WHAT IS BEING ASKED. Reproduce the rows below word for word, starting with the line that contains "Given: Pin the Sammelrechnung window" and continuing through the end of the rows. Leave the pictures out of your copy.

RECORD LIST.
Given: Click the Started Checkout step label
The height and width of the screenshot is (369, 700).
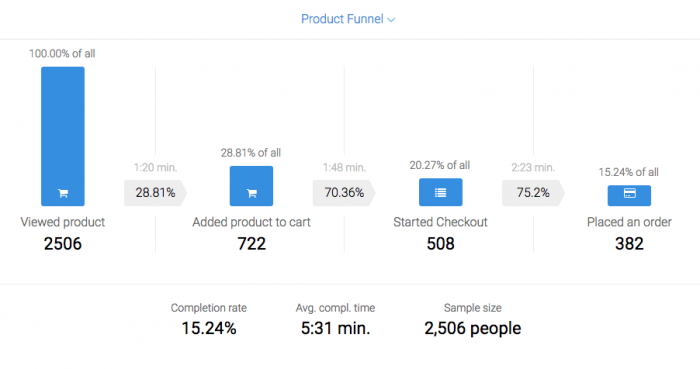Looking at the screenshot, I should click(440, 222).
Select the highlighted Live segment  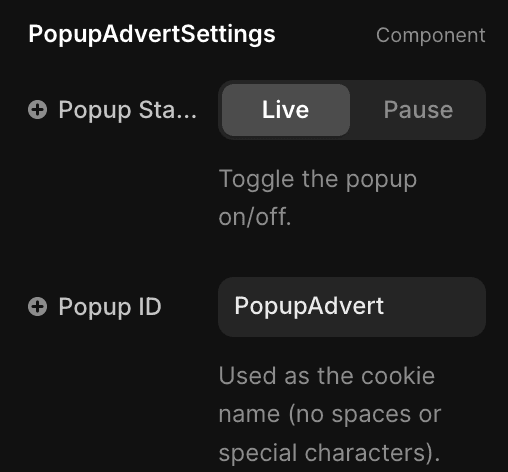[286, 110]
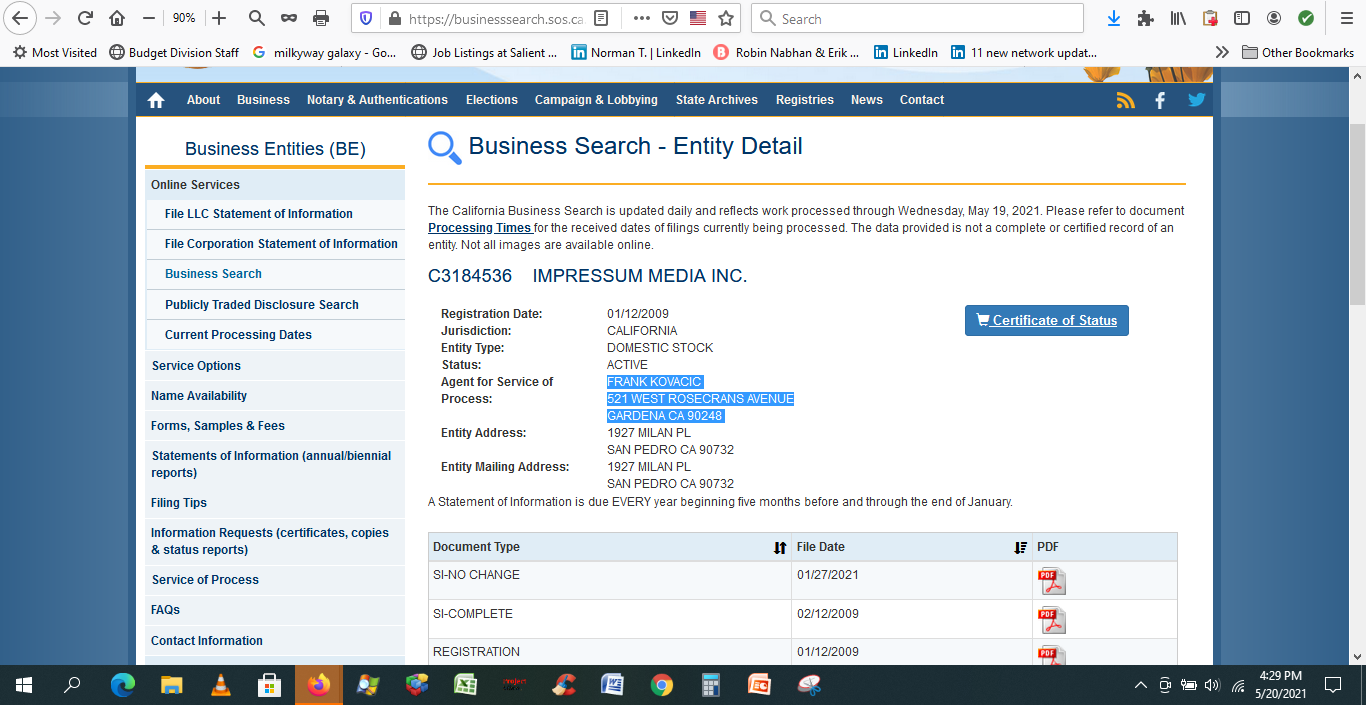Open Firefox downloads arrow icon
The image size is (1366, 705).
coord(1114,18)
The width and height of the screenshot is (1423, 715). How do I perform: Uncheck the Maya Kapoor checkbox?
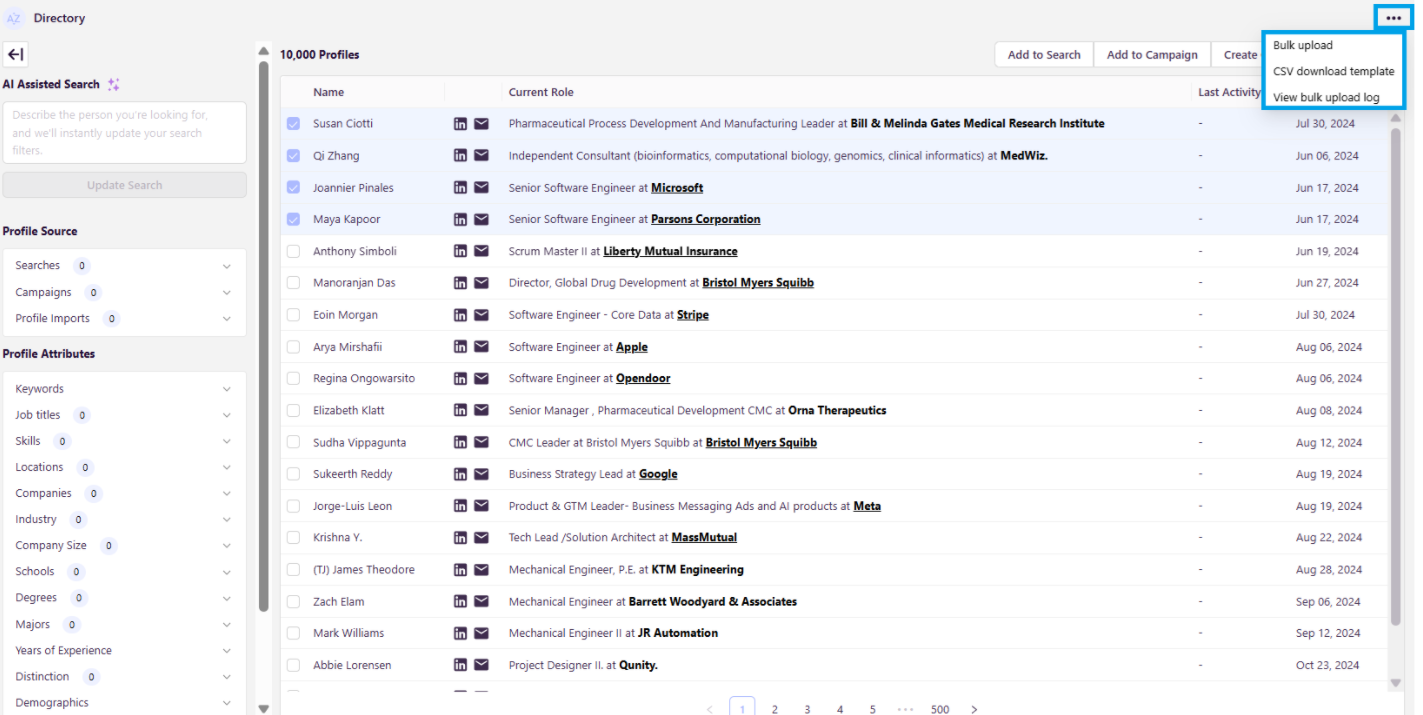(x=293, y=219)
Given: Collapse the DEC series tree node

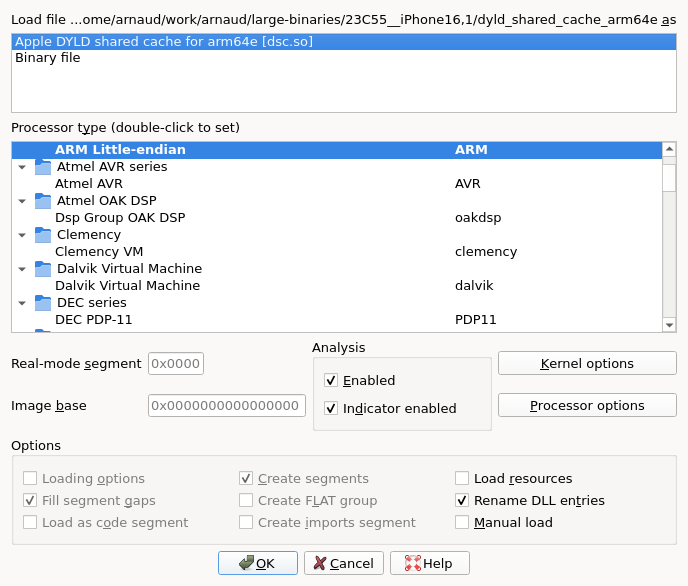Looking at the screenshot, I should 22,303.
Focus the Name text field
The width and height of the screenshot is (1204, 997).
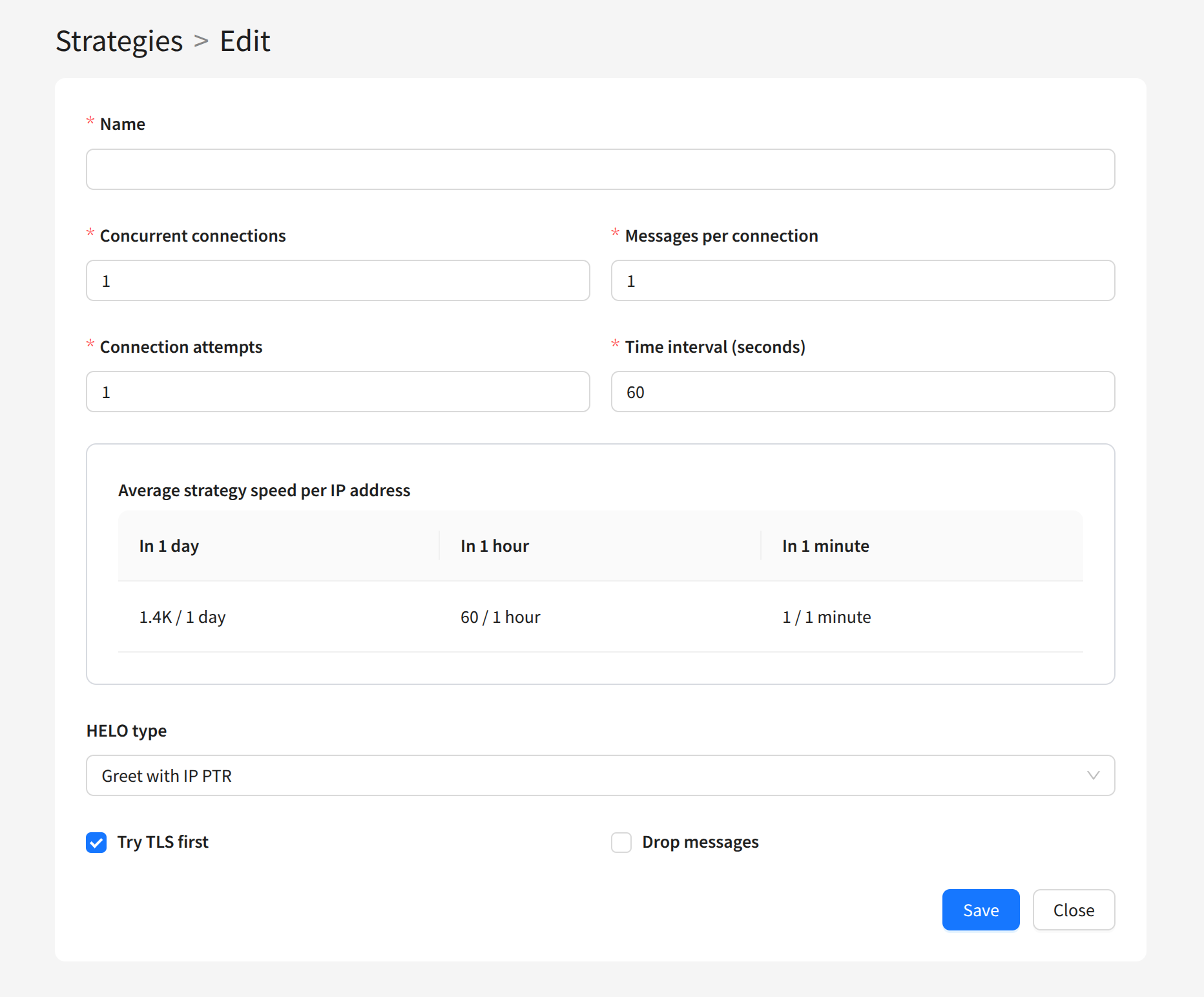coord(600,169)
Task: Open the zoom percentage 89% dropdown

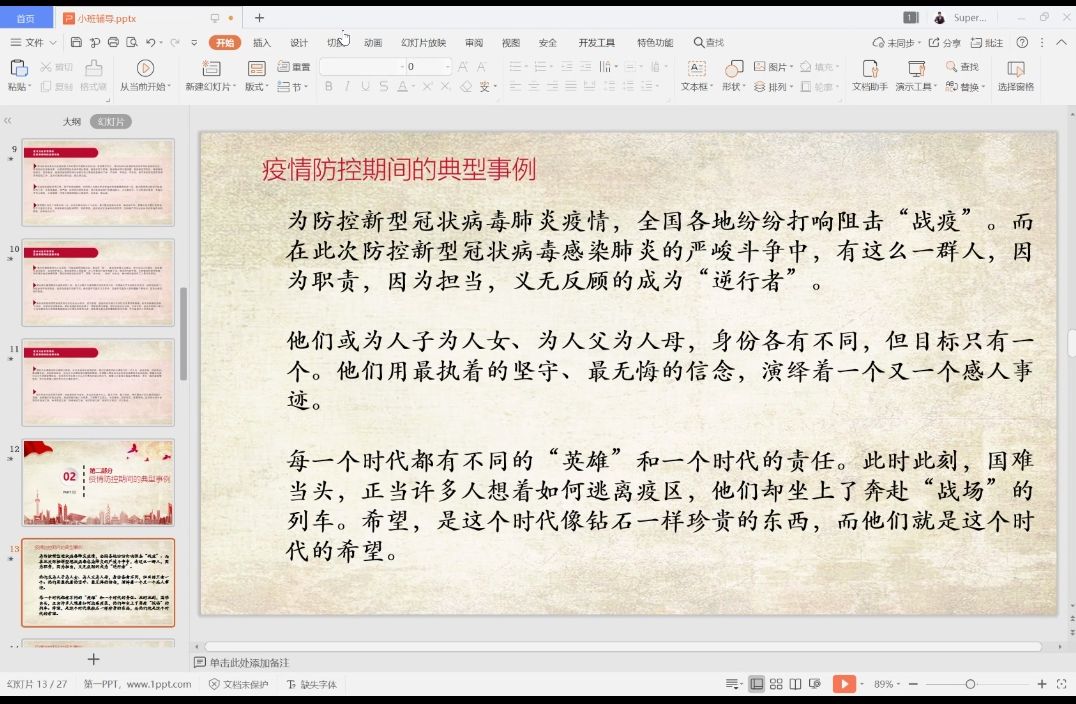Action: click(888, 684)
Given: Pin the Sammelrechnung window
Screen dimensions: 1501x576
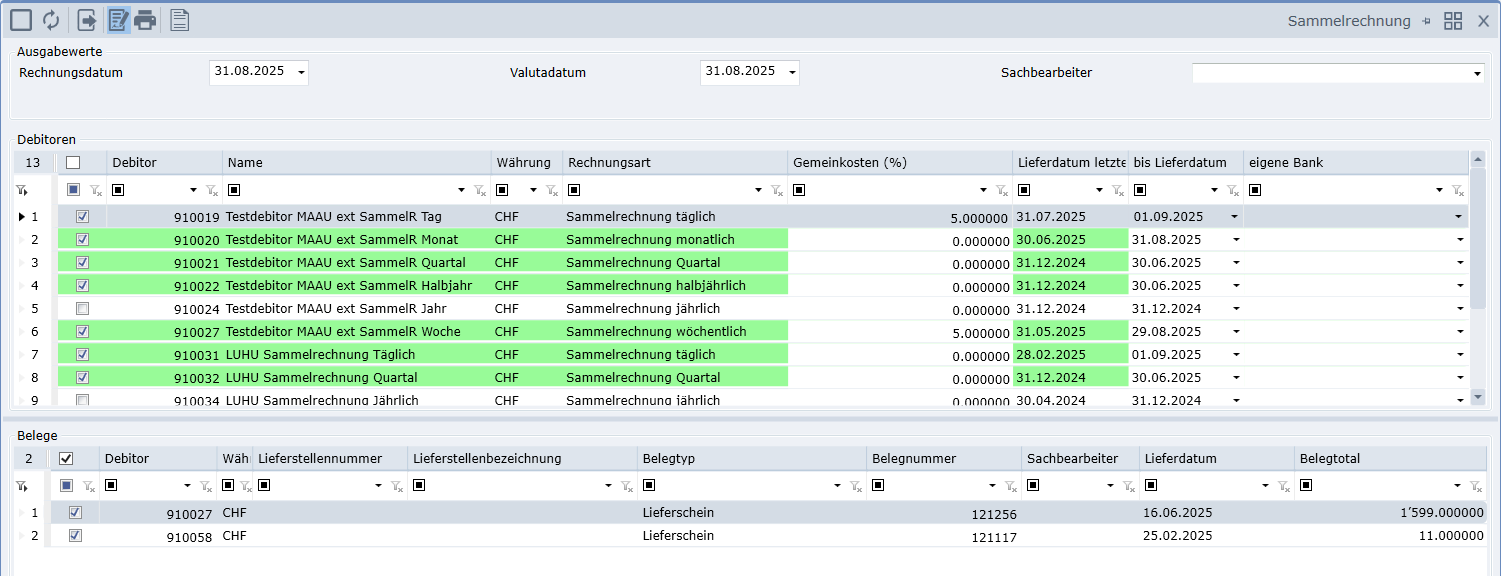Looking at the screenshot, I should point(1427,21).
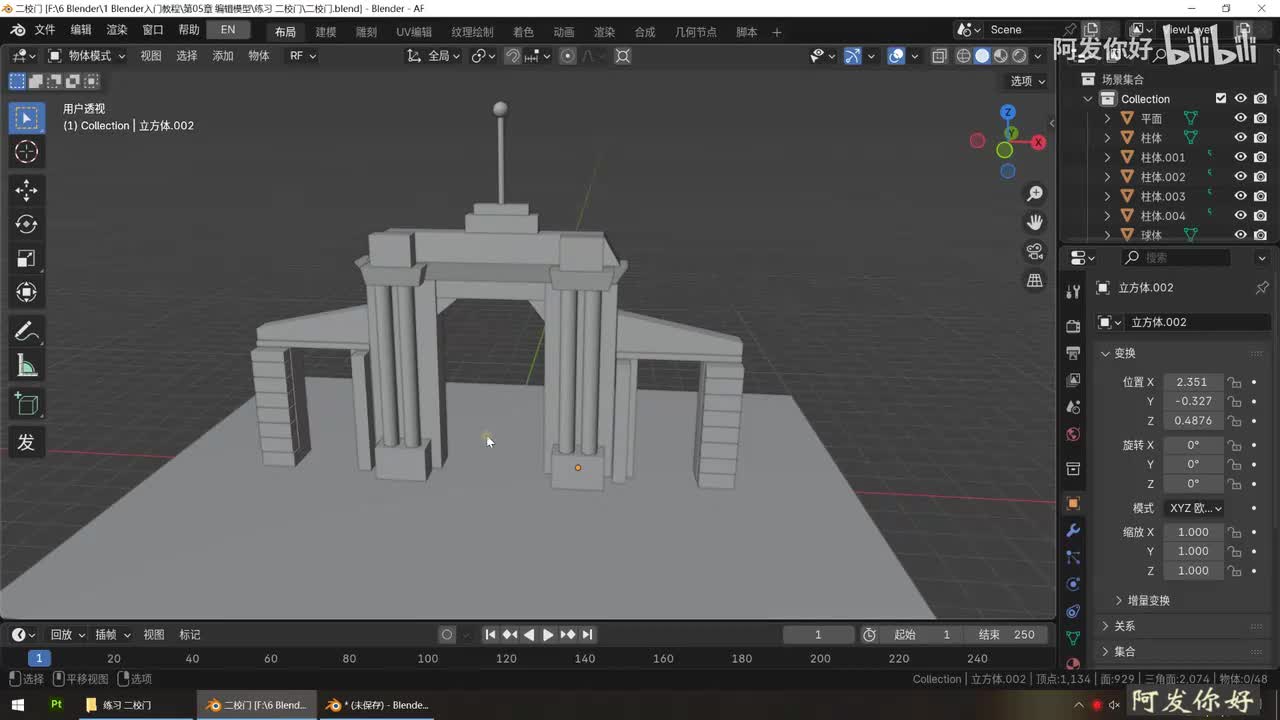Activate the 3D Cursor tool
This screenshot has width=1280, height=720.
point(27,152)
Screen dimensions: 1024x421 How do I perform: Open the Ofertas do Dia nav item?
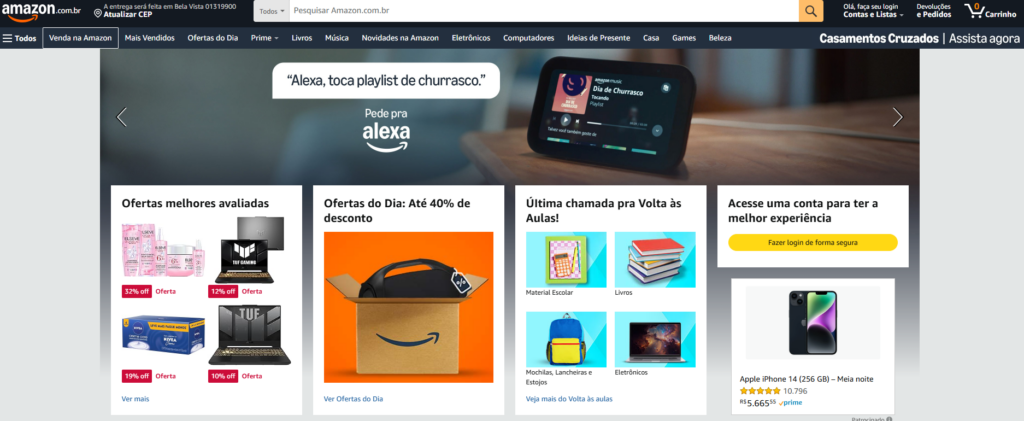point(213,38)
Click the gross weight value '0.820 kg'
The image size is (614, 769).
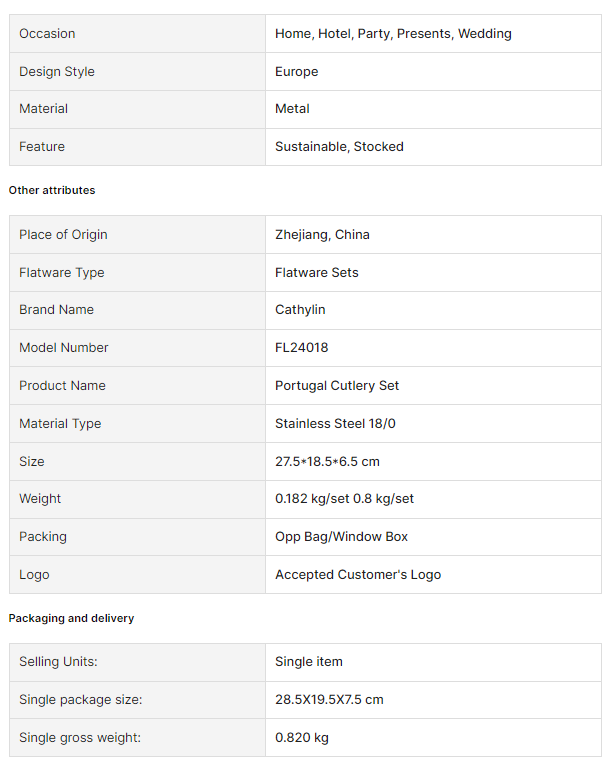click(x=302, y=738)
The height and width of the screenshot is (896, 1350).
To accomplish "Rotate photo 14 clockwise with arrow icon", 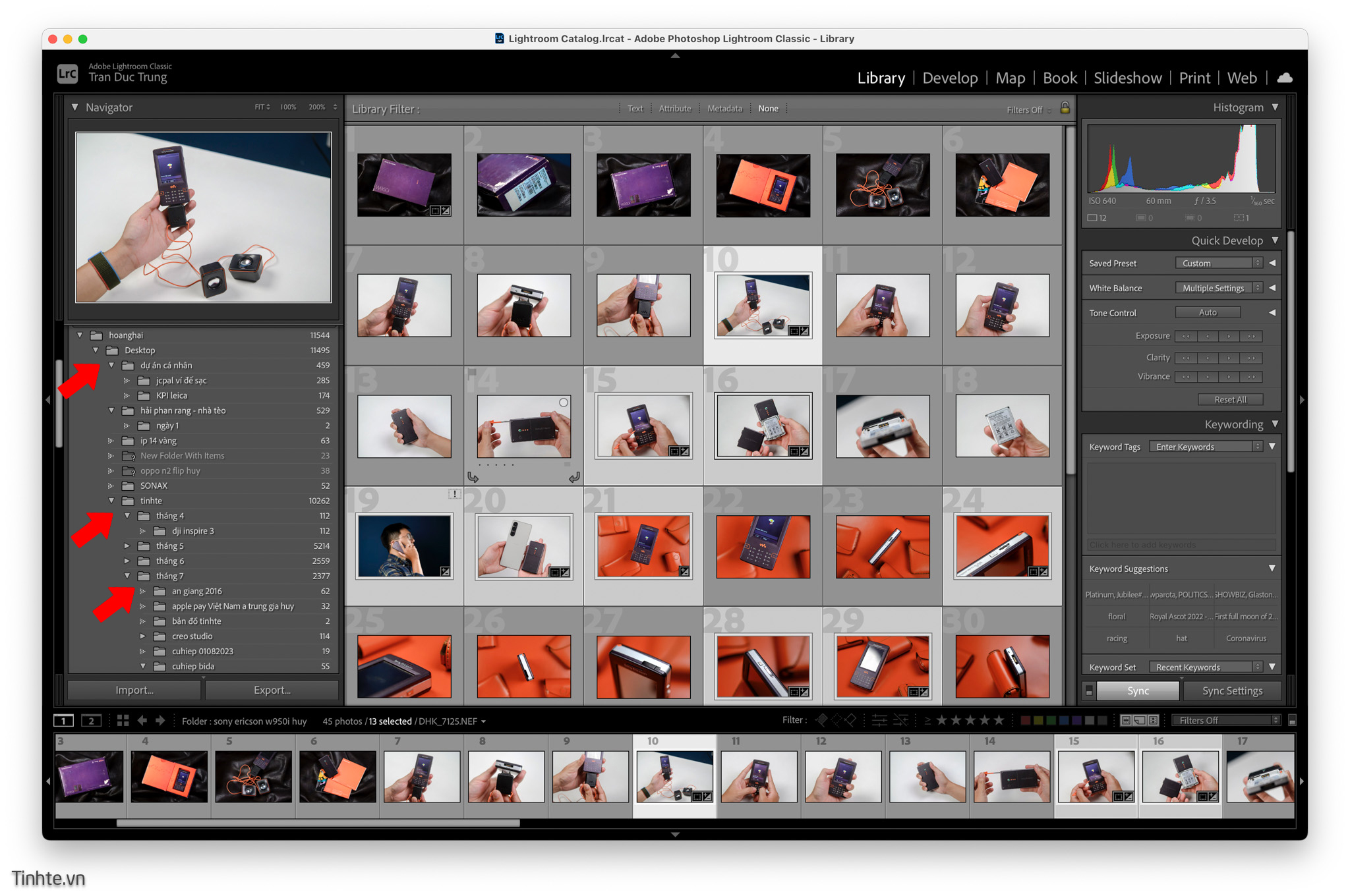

THE COMPLETED TASK.
Given: Pin the Sammelrechnung window
Screen dimensions: 1501x576
Looking at the screenshot, I should point(1427,21).
Activate the 3D Cursor tool
This screenshot has width=1280, height=720.
point(27,152)
Screen dimensions: 1024x421 How do I perform: Open the Ofertas do Dia nav item?
point(213,38)
Click the gross weight value '0.820 kg'
The image size is (614, 769).
click(x=302, y=738)
The height and width of the screenshot is (896, 1350).
To accomplish "Rotate photo 14 clockwise with arrow icon", 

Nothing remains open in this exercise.